Oneothrix Point Never (c) Ludovic Etienne
25 février 2016  / On y était

Festival, jour 2 : transe au Trabendo

Maud Joe
26/02/2016

Au programme de ce deuxième rendez-vous du festival A NOUS PARIS FIREWORKS, un écossais prometteur, une légende (pas que urbaine) italienne et un génie ricain. Parce qu’en ce qui concerne la musique, la mondialisation, ça n’a que du bon. Impressions sous hypnose d’une éclectique soirée électro.

Makeness


photo (c) Ludovic Etienne

Fêté outre-Manche comme le nouveau Jon Hopkins (ouais, rien que ça), le producteur / compositeur Kyle Molleson aka Makeness a ouvert les festivités en poussant à fond les décibels, accompagné sur scène par son pote Dan Jacobs à la batterie.
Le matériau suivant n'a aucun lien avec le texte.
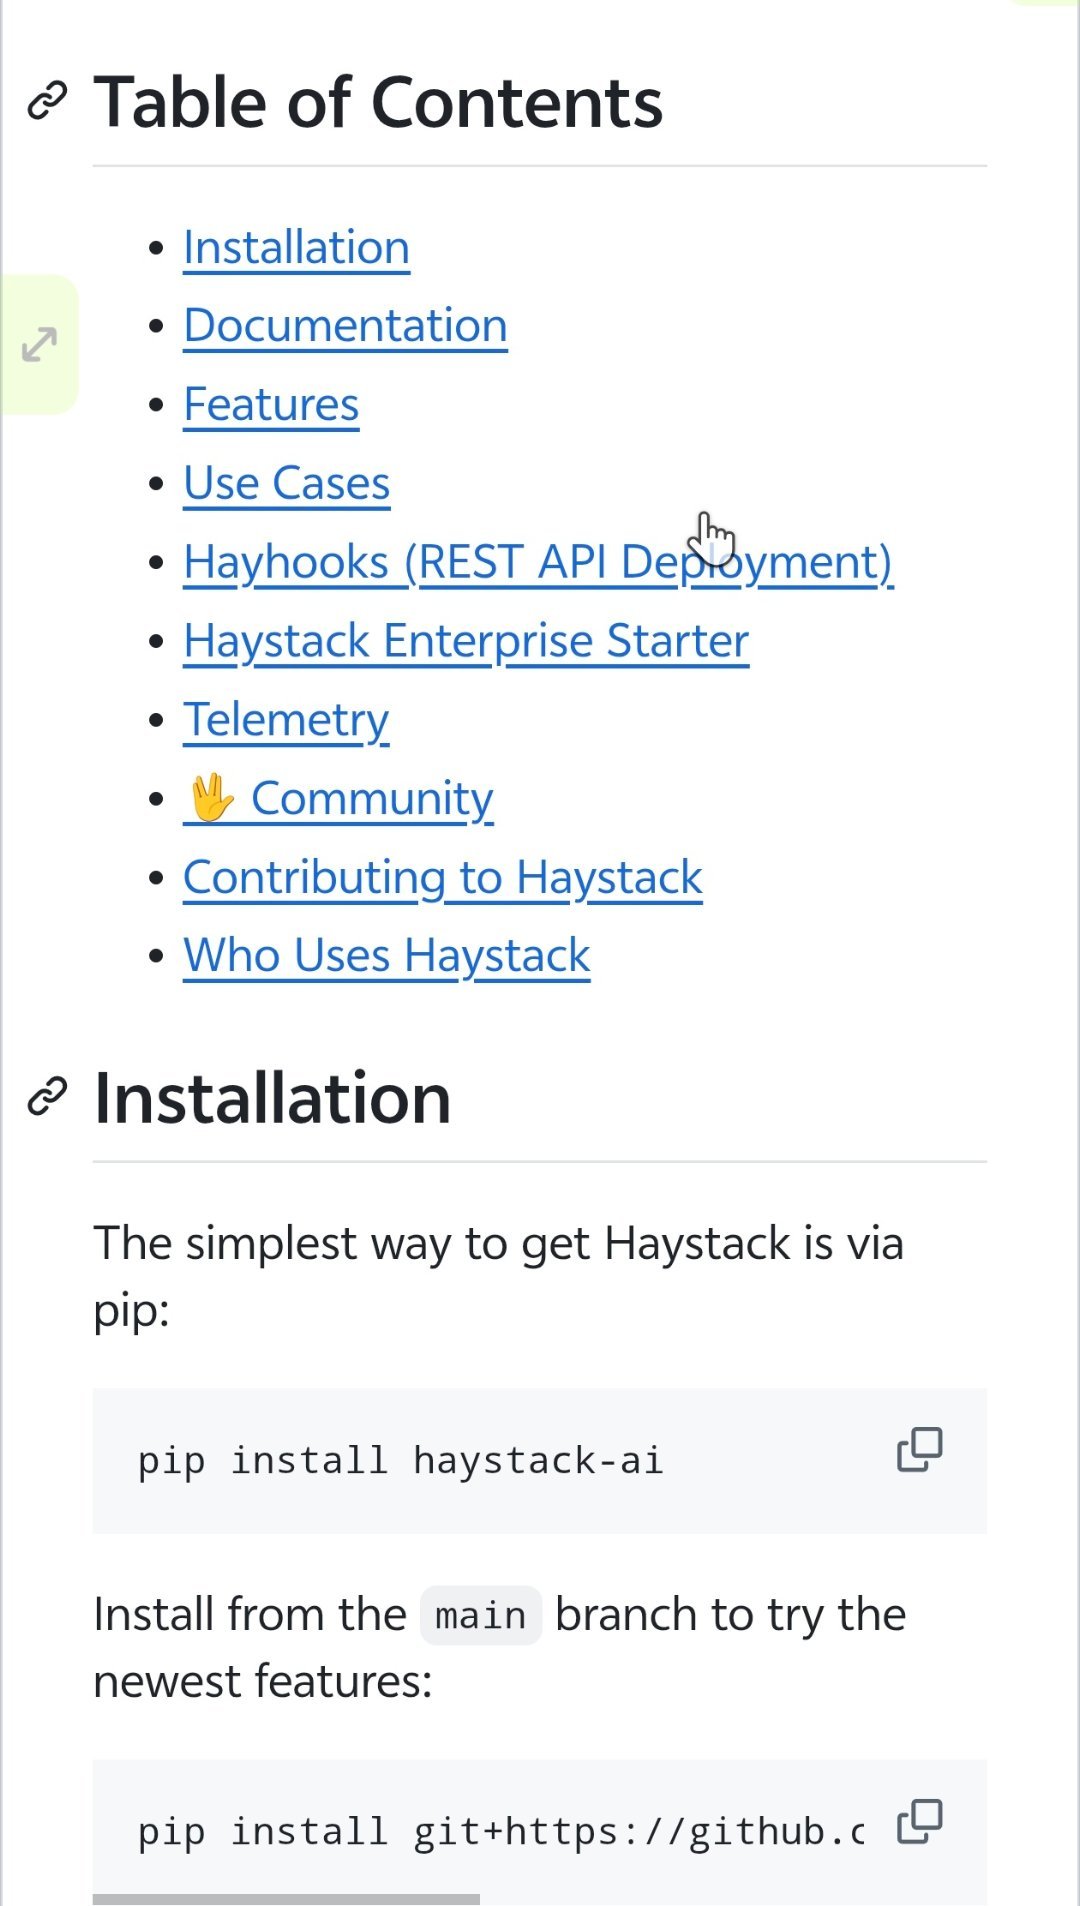Open the Telemetry section
The height and width of the screenshot is (1906, 1080).
[x=287, y=718]
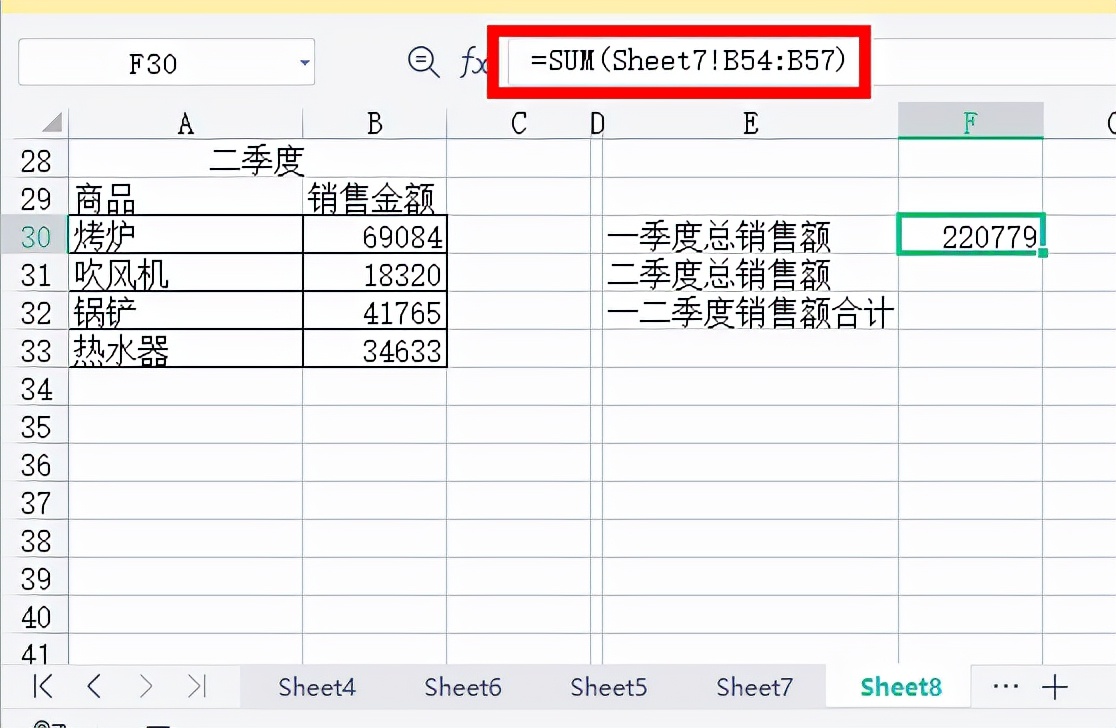This screenshot has height=728, width=1116.
Task: Switch to the Sheet7 tab
Action: (x=754, y=687)
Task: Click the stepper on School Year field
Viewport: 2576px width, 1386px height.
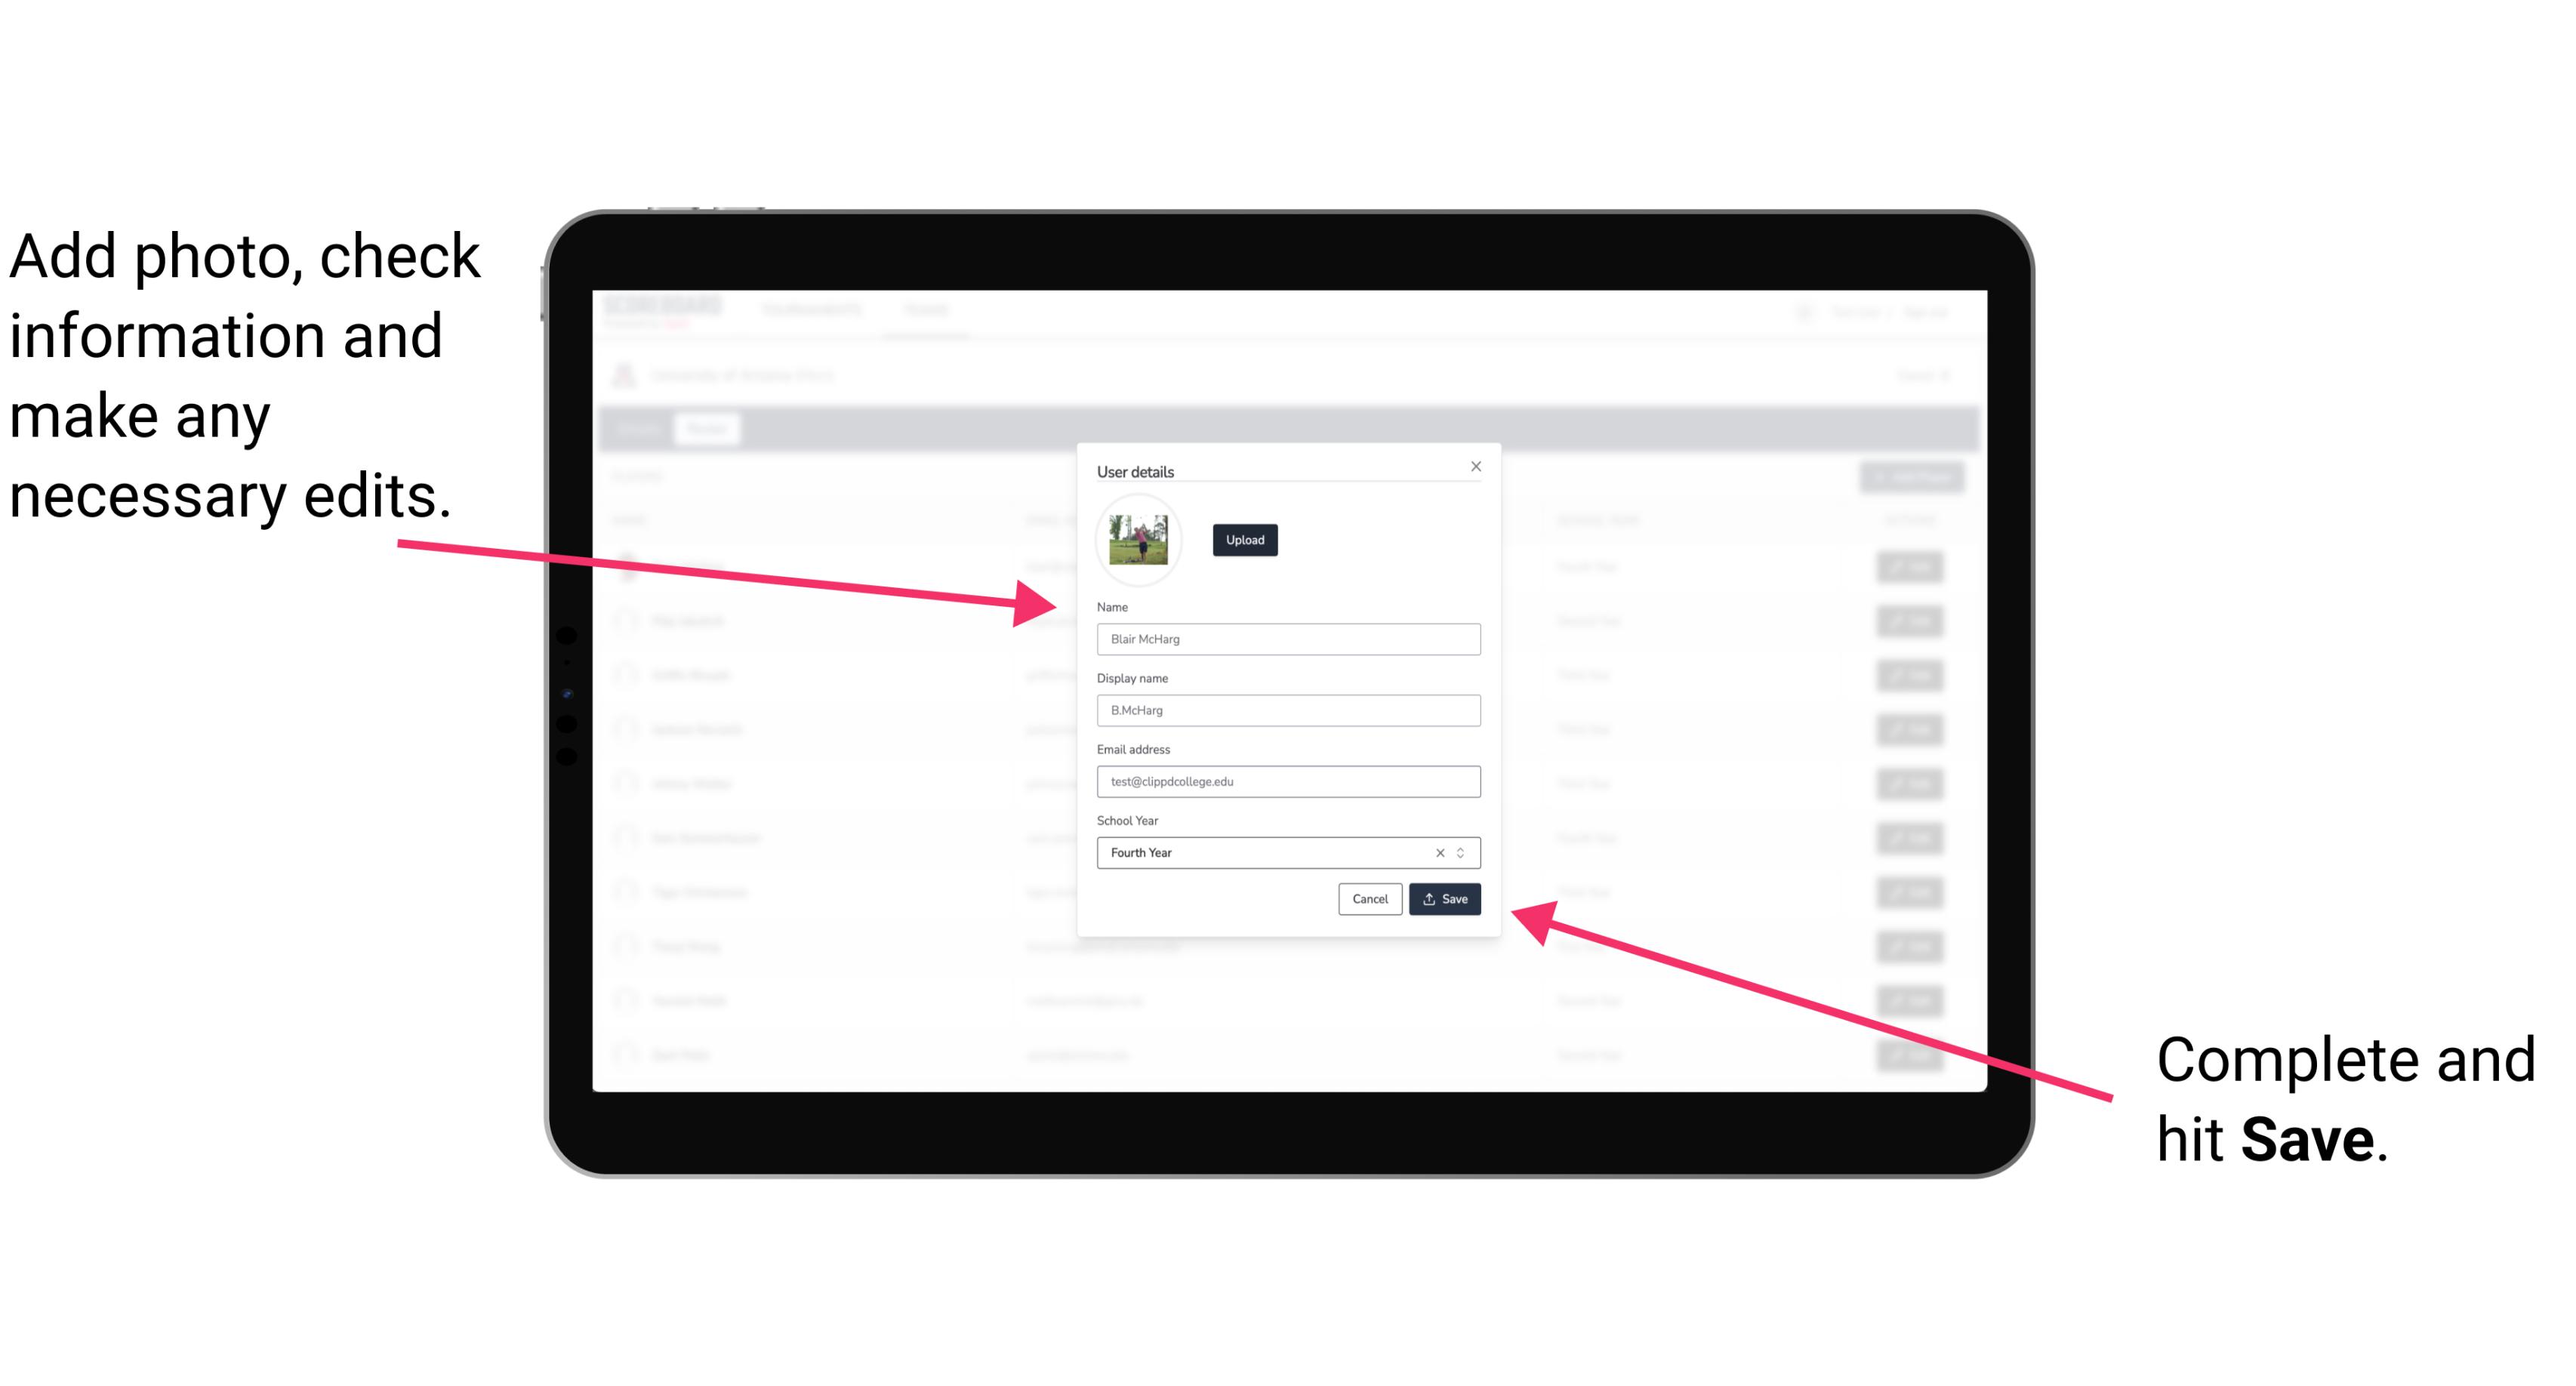Action: pos(1465,852)
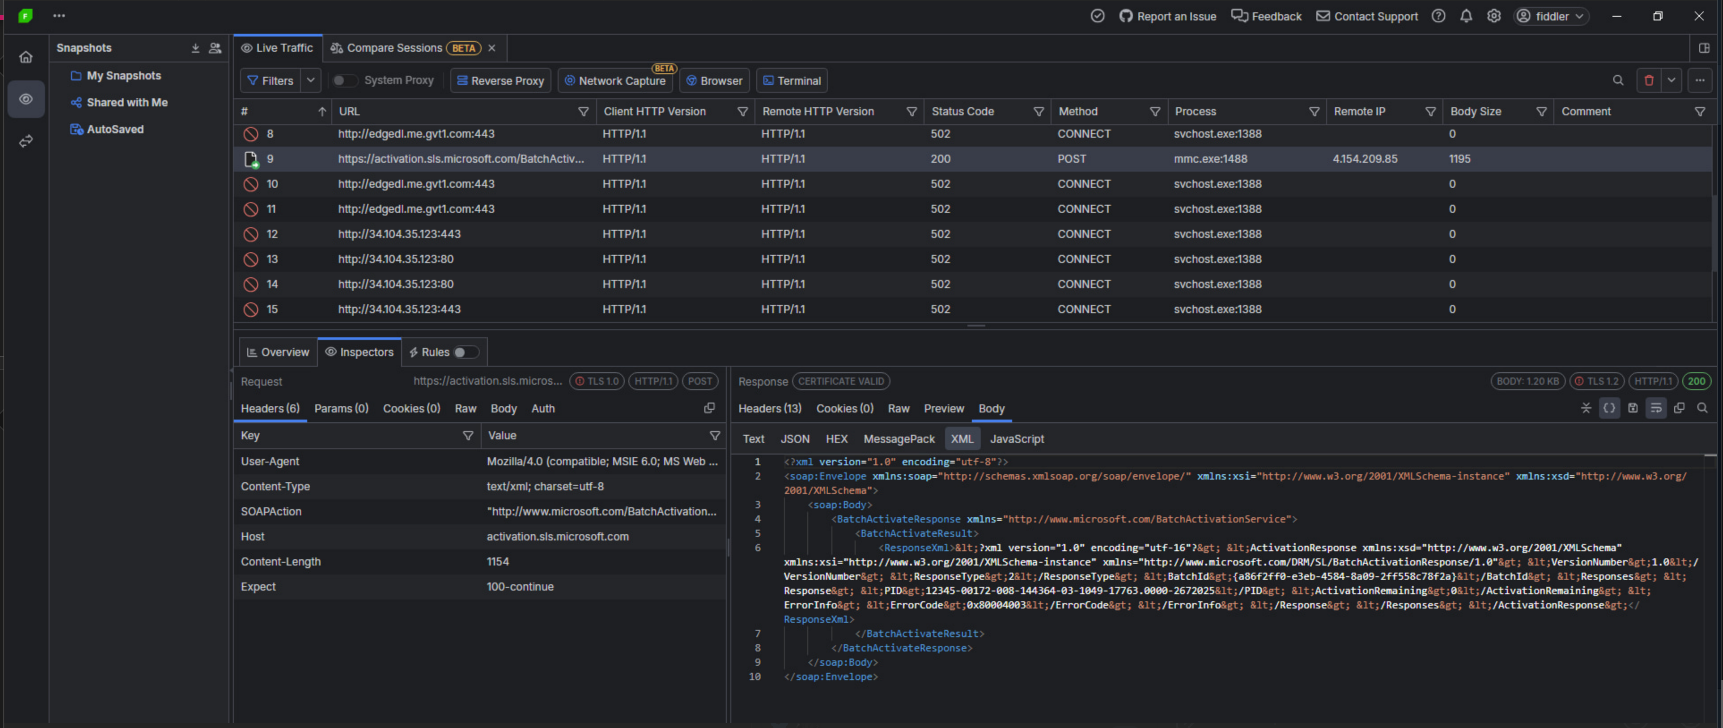This screenshot has height=728, width=1723.
Task: Expand dropdown next to trash icon
Action: (x=1671, y=80)
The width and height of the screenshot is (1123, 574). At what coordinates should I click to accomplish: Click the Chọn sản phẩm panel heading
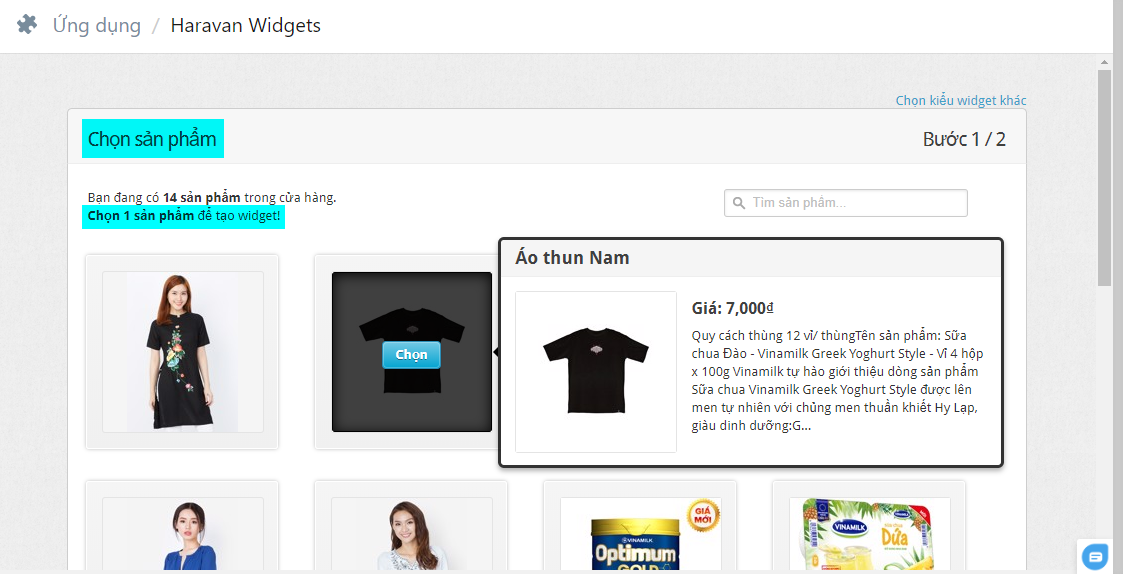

Devant un public encore un peu timide et clairsemé, qui néanmoins dodeline de la tête, signe universel d’appréciation du son, le duo balance sa combinaison de beats techno et d’étranges textures métalliques. L’atmosphère sombre qui se dégage par moment tranche radicalement avec la mine joviale des deux compères, apparemment ravis d’être là. Si l’incroyable double track « Laca-Langa » et le remix du tube en puissance « Rogue » filent la chair de poule, on préfère néanmoins s’éloigner un peu des enceintes poussées à fond avant d’avoir le cœur (ou le gobelet de bière) qui implose. 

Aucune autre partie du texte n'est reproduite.